The county assessor and county board of equalization assessed the property of Dixie Portland Cement Company in Marion county for 1920 at $2,500,000. Under chapter 602, section 37, Acts of 1907 (chapter 1, sections 8 and 11, Acts of 1919), the cement company appealed to the State board of equalization, which reviewed the action of the county board and reduced the assessment to $1,755,671. Section 10, chapter 1, Acts of 1919, provides that the action of the State board of equalization shall *56be final and conclusive as to all matters passed upon by them, and taxes shall be collected upon the valuation fixed by the board.

Section 12 and 15 of chapter 1, Acts of 1919, provides that after the State board has completed the equalization of property, and not later than October 1, they shall certify the assessment to the county court clerk,' and the rate of taxation shall not be fixed by the county until after the State board shall have certified their action.

Section 38, chapter 602, Acts of 1907, provides that the county court clerk shall make out and deliver the tax book to the county trustee on or before the first Monday of October.

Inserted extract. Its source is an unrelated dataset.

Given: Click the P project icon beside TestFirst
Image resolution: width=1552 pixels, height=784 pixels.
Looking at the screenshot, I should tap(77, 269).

Chapter 1 of the Acts of 1919 extended this time to December 1.

October 16, 1920, the State board of equalization certified their action upon the assessment to the county court clerk as required by section 12 of chapter 1, Acts of 1919, and instructed the clerk to correct the tax rolls, so as to reduce the assessment against the Dixie Portland Cement Company upon its real estate to $1,550,000. The county board’s assessment upon the personalty -was left intact, and the aggregate assessment fixed by the State board of equalization was $1,755,671. The county court clerk received the order of the State board of equalization October 18, 1920, and entered the assessment upon the tax books.

When A. G. Hollaway assumed the office of trustee September 1, 1922, tax records of the office showed taxes paid by the cement company in January, 1921, upon a valuation of $713,655, and a balance due upon the remainder of the $1,755,671 assessment of $16,772.16. The *57interest and penalties increased the tax io $20,119.99, which the hill seeks to recover.

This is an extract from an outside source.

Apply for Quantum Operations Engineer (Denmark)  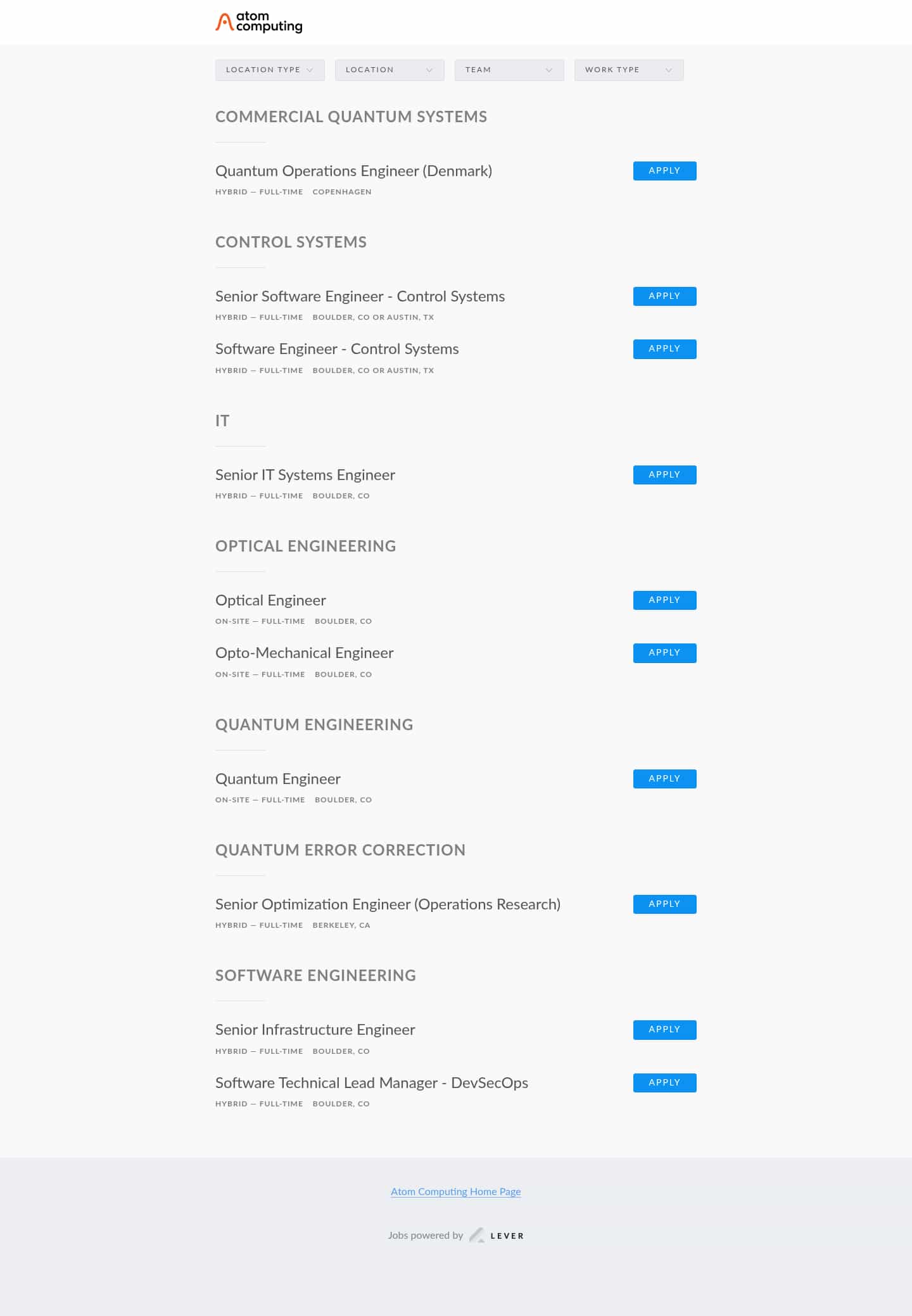(x=664, y=171)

November 24, 1920, the cement company filed the petition for certiorari and supersedeas in the circuit court at Nashville to review the action of the State board of equalization in fixing the assessment at $1,755,671. It alleged that the assessment against its property in excess of $845,533.55 .was excessive and unjust; that the State board of equalization refused to give the company a fair opportunity to present the facts disclosing the assessable value of its property, and illegally required the company to show the par value of its capital stock and net earnings for 1919, upon which the assessment was made, and refused to allow deduction for the value of articles manufactured from the produce of the State, and exempt from taxation; that it illegally added to the cash value of tangible property in Marion county the value of intangible assets assessable in West Virginia, the domicile of the company; and that the intangible value was arrived at by the board’s estimate of the supposed net earnings of the company. It charged that the State board of equalization postponed action upon the cement company’s appeal, and without notice fixed the assessment and certified it to the county court clerk. It was charged in the petition that the board illegally assessed articles manufactured from the produce of the State, and intangible assets assessable in another State.

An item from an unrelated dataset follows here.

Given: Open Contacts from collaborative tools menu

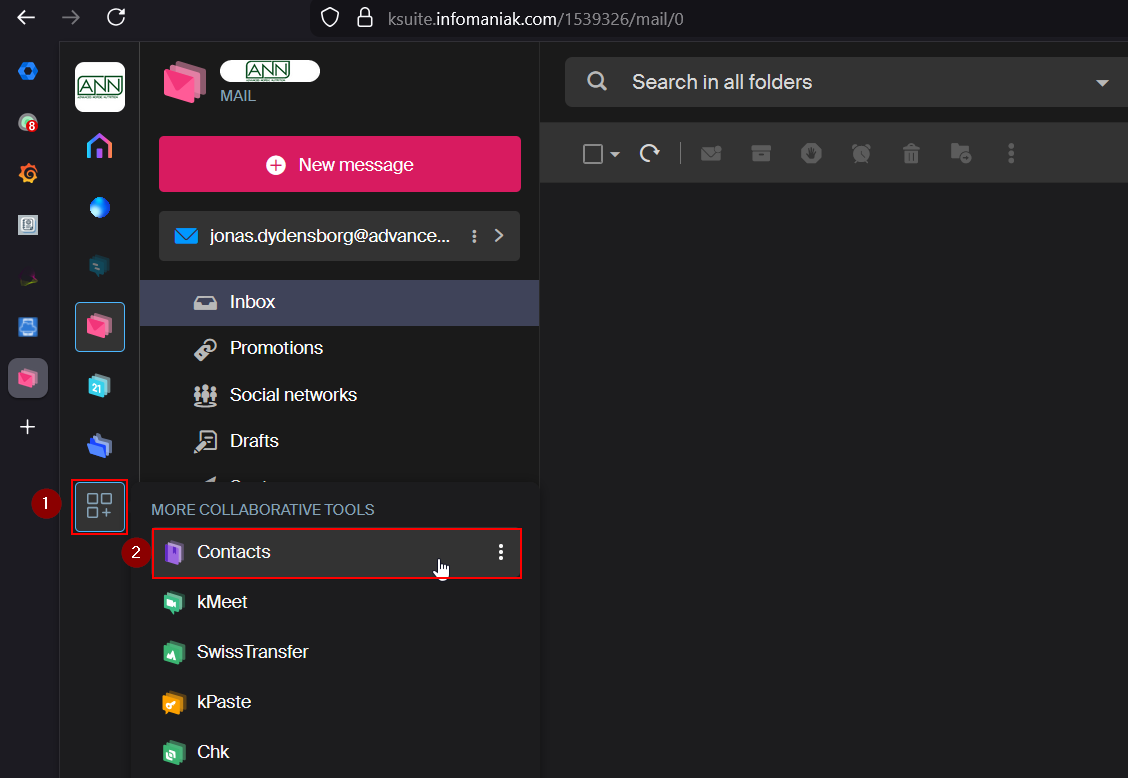Looking at the screenshot, I should (234, 552).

The State board of equalization and the county court clerk were made parties to the petition. Writs of cer-tiorari and supersedeas were issued November 24, 1920, and served upon the State board. Process was not served *58upon the county officers, hut a subsequent petition to hold B. L. G-raham and S. L. Eogers, clerk and trustee, respectively, in contempt was filed in the certiorari proceeding in which it was charged that they had actual notice that the petition was filed and the writs granted, and willfully ignored and violated orders of the court by entering the assessment upon the tax books, and by attempting to enforce payment of the taxes while the certiorari proceeding was pending.

While the statute (section 12, c. 1, Acts of 1919), provides 'that the action of the State board shall be final and conclusive, such finality is subject to the reviewing jurisdiction of the circuit court by means of the writ of certiorari. The writ will not lie at the instance of a taxpayer to review the action of the State board upon its merits. Tomlinson v. Board of Equalization, 88 Tenn., 1, 12 S. W., 414, 6 L. R. A., 207. It would lie if the board acted illegally or in excess of their jurisdiction. Railroad v. Bate, 12 Lea, 573; Staples v. Brown, 113 Tenn, 639, 85 S. W., 254.

The proceeding to review the action of the State board of equalization was pending in the circuit court of Davidson county when the delinquent tax bill was filed. The circuit judge granted the writs, and the petition was filed November 24, 1920, after the county court clerk received the certificate of the State board of equalization October 18, 1920. To invoke the action of the reviewing court, the petition charged want of notice and knowledge of the alleged illegal action of the State board of equalization in making the assessment, and certifying the result to the county court clerk. Upon these allegations the writs were awarded.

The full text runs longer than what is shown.